I was not always comfortable with Kaplan's views; his comments left me feeling that the surgeon too had his faults, and his short 'holier than thou' chapter conclusions might be better omitted. That said, the epilogue of the book reflects rather more broadly and 'works', being the end of the volume, where it seems rather more appropriate to consider the wider implications of his work.
Moreover, Kaplan's attempts at educating the reader on the circumstances of the situations he finds himself in are a strange mix of too much detail and too little comprehension: especially in terms of the geography, for which I felt maps might greatly benefit.
However, the author pitches his book at just the right level, his audience including laymen. His explanations of the medical conditions were apt and succint, oddly juxtaposed with the hazy perception of the political climate.
I felt a certain increase in laxity through the book, which I found pleasant: I felt I was getting the know the real Kaplan, who was slowly showing the reader more of himself, almost like he was realising it for the first time. He becomes more personal and puports his own view, rather than the general medical or ethical approach.
I felt sad for the surgeon during the book, when he reveals a colleague's drunken honesty (who believes Kaplan has amounted to nothing). It highlights the apparant futility in pursuing one's values whilst maintaining the other areas of life - Kaplan does not seem to have been able to hold down a relationship and his restless sense of adventure lacks stability and credibility in a professional sense on paper, even though it demonstrates a fierce strength of self-belief and confidence to strike out alone.

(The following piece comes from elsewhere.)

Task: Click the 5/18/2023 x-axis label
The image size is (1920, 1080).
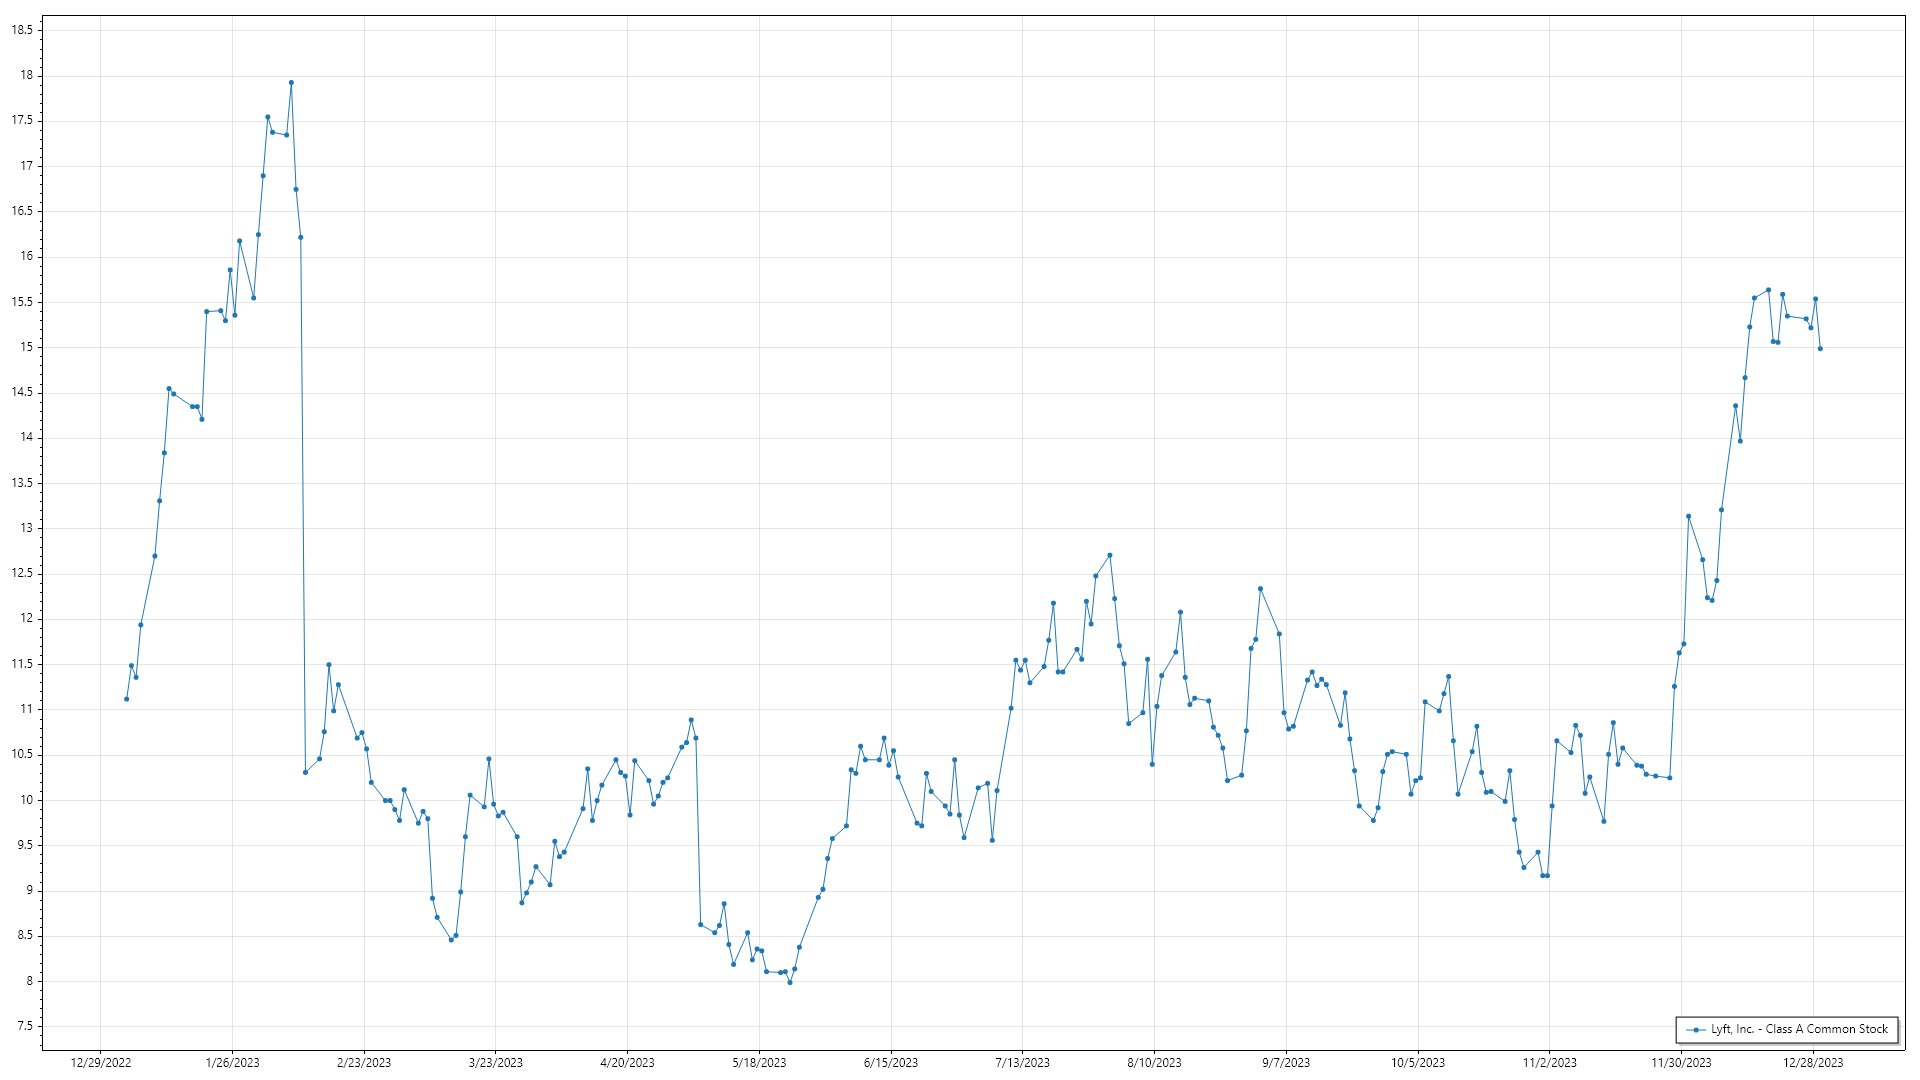Action: pyautogui.click(x=759, y=1062)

The Dressing Station leaves us feeling that we ourselves could not undertake the same struggles, and the reality of war, combat and conflict in the world. A dressing station is essentially a first aid base close to the front line; major cases would be unlikely to be saved and it would lack the resources to really make a substantial difference. Only those soldiers with minor injuries could be seen to. This metaphor represents Kaplan himself; one man doing what he can, struggling against a great tide, managing to hold back a few drops whilst great waves cascade around him. This melancholy take reflects the bittersweet nature of the novel, giving it a unique flavour.
Kaplan's second book is shortly to be published. What did other readers think?